This chapter summarises practical information for administering the EPDS based on research experience and on feedback from health professionals.
How to use the EPDS
Ask the woman to underline the response that comes closest to how she has felt during the previous 7 days.
Ensure that all ten items are completed.
The woman should complete the EPDS herself, unless she has difficulty with reading, and she should not discuss her answers with anyone other than the health professional when completing the scale.
The EPDS can be used routinely to screen for postnatal depression or to provide further information before referral of a woman who seems to have depression.
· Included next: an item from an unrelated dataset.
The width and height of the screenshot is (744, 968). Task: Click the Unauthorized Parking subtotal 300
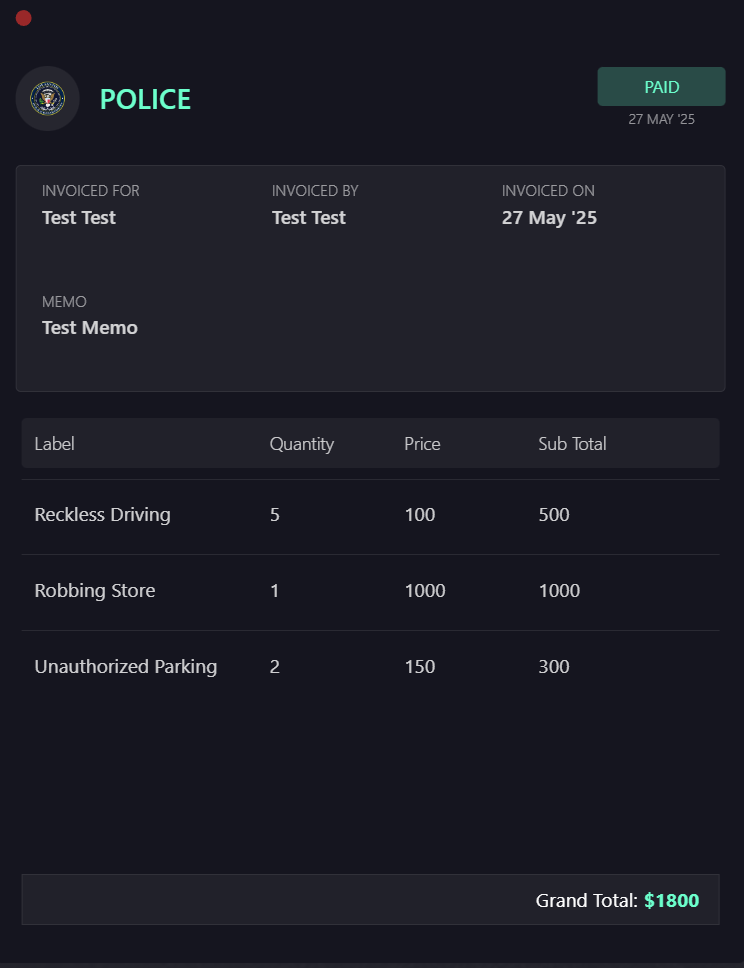(554, 667)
EPDS items are scored from 0 to 3; the normal response scores 0 and the ‘severe’ response scores 3. Total the individual item scores (see the EPDS scoring sheet in Appendix 1). Take care when scoring items and adding up the total as a recent study found between 13.4 and 28.9% of completed scales had errors (Matthey et al, 2013b).
A total score of 12 or above was taken in the three-centre study (Gerrard et al, 1994) as an indicator that the woman should be further assessed. Some authorities prefer a lower cut-off to ensure that depression is not missed (see Chapter 2).
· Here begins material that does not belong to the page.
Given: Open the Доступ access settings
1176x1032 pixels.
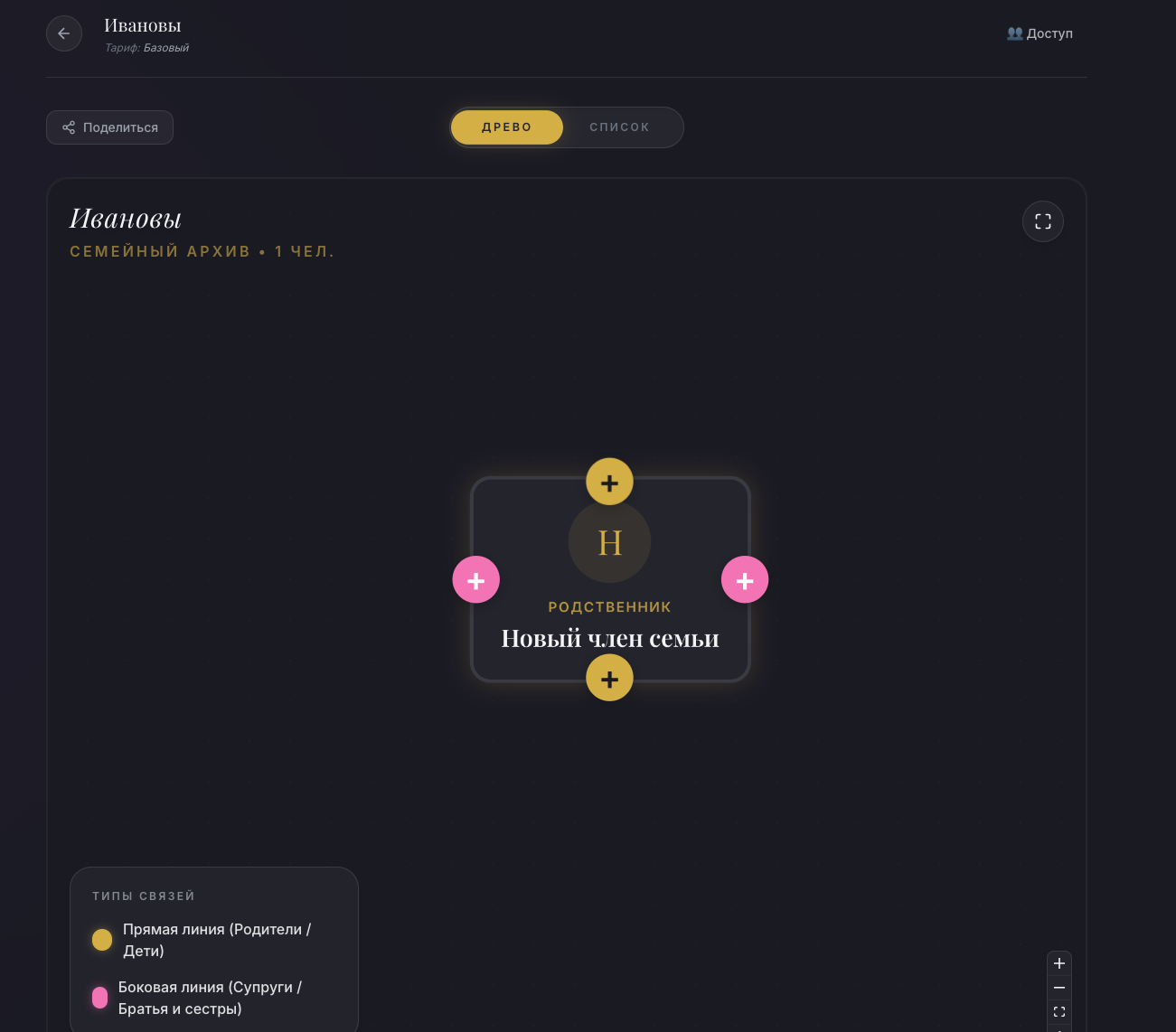Looking at the screenshot, I should coord(1040,33).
Scores alone should not replace clinical judgement: women should be further assessed before deciding on treatment.
Using the EPDS in clinical practice
Routine use of the EPDS has a number of advantages.
It raises awareness of the possibility of postnatal depression among health professionals, women themselves and their families. 2 It may provide additional information when referring a woman to the GP or to the perinatal mental health team.
It can provide the opportunity for early preventive intervention.
It gives women ‘permission to speak’ and health professionals ‘permission to listen’.
It can help a woman to recognise and discuss her negative feelings. 6 It may change women's perception of what health professionals can offer.
It can provide a structured approach to identification of low mood or depression, clarifying the situation for both the woman and the professional.
It can be used to monitor progress in treatment, and Matthey (2004) has calculated that a four-point reduction in the EPDS score is a clinically significant change.